Text segment –
——————————

Nicasio Valley welcomes visitors daily to its bucolic ranch; you can also find their cheeses at Whole Foods and various artisanal markets. // 10am to 5pm daily, 5300 Nicasio Valley Rd (Nicasio),

Valley Ford Cheese & Creamery

At the heart of dairy country, approximately where Western Sonoma and Western Marin meet, the family-run Valley Ford Cheese and Creamery is producing award-winning farmstead Italian cheeses.

It all began with Estero Gold, a complex and nutty semi-hard cow's milk cheese that won in the California Cheese Competition back in 2012 and has twice earned the double gold at Sonoma County Harvest Fair. Valley Ford doesn't produce a dozen varieties, but what they do, they do so well.

——————————

Available data –
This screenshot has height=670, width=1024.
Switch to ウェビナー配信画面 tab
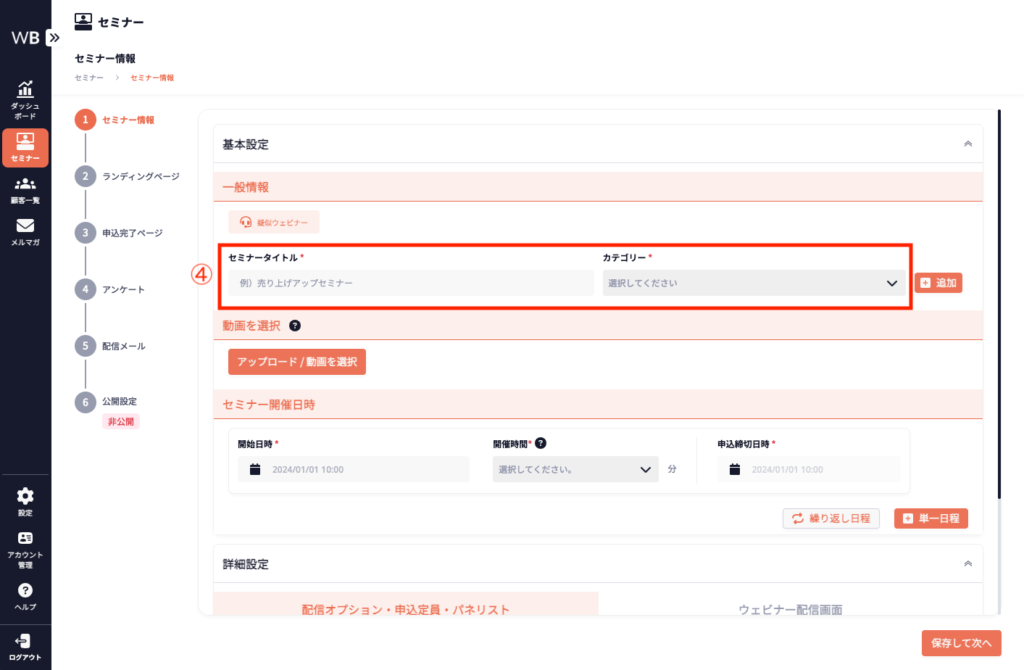(791, 608)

——————————

What to do – Pick up the text about the cheesemakers of Marin and Sonoma after its last sentence and keep writing. The material has nothing to do with the task.

Response –
In addition to the Estero and an extra-aged Estero Reserve, pick up a wedge of creamy Highway 1 fontina or their newest creation, Grazin Girl gorgonzola. Eat in at their creamery/cafe or pick some up in SF at Rainbow Grocery or Good Earth Natural Grocery in Fairfax.

// 7am to 3pm Wednesday through Thursday; 7am to 6pm Friday; 8am to 6pm Saturday; and 8am to 3pm Sunday; 14390 Valley Ford Rd (Valley Ford),

Belfiore Cheese Company

Berkeley's last-standing cheese company, Belfiore has been making luscious Italian-style fresh mozzarella since 1987. Though their cheese can be found in stores all over the state, Belfiore is still very much a small-scale, local operation that uses traditional techniques and milk from California dairies.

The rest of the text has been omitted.